The Brora 34 Year Old 2017 Limited Edition

50 ml aspiring to be a crystal mini

Tasting notes:
The redoubtable whisky opens with a whiff of smoke.  My first thought is that it’s the smoke of a magic trick.   This is a real abracadabra, presto chango kind of whisky.  To begin, there’s apricot nectar poured by a raccoon into a silver baby cup.  Then there’s a regal muskrat whose glands are overflowing with quintessence of ambrosia.  Finally, there’s unmistakable note of a horse saddle leather ashtray across the room.  Groucho Marx ground his cigar into it just before absquatulating.  Later, on the open, we will find gorgeous jellybeans, the sort that Cartier or Hermes would make if they were in the business of confections.

 

The mouth on this whisky is just, wow, it’s just…mmmmm.  (“Use your words, John”—Stephen).
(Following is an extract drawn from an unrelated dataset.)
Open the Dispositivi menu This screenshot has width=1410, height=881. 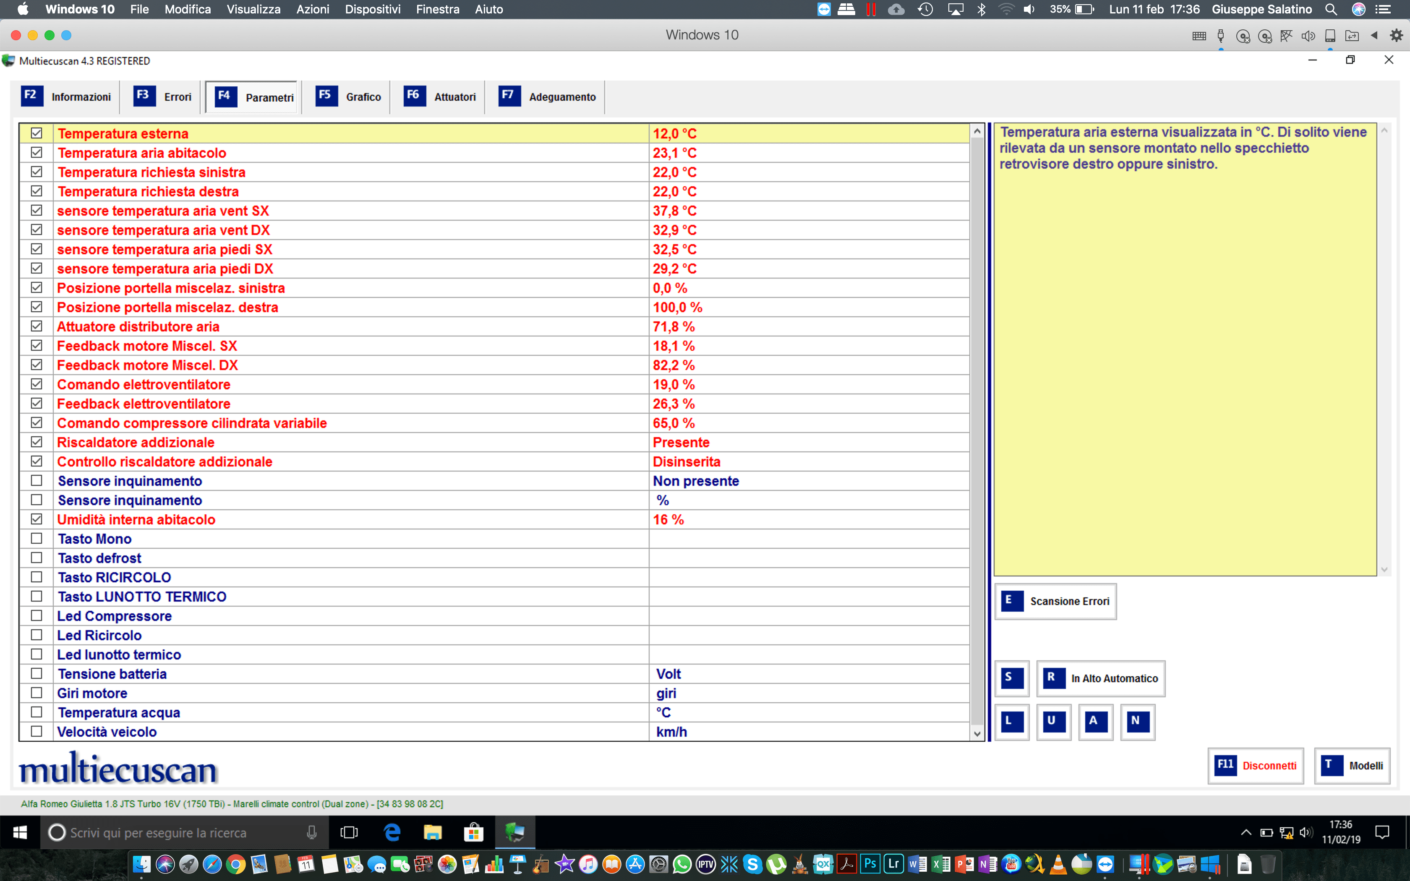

Right!  Well, I’m getting thick flower petals whisked into a fluff.  This is the center of a delicious cheesecake that cloys if you eat only the creamy center.  But fortunately there are other layers.  One is saw blades fashioned from mother of pearl and used to cut down bamboo stalks the thickness of schnitzel.  The other is the crust fashioned out of French tobacco and torpor.  All of this is to say it has a paradoxical heaviness-cum-lightness aspect.  Compare it to the spangled spheroids of mercury from a broken thermometer dancing in the bottom of a bowl.  More sips make for more delights.  Now it’s heather blossoms chewed interminably by heaven’s own cattle to produce perfect peat bricks from their cud.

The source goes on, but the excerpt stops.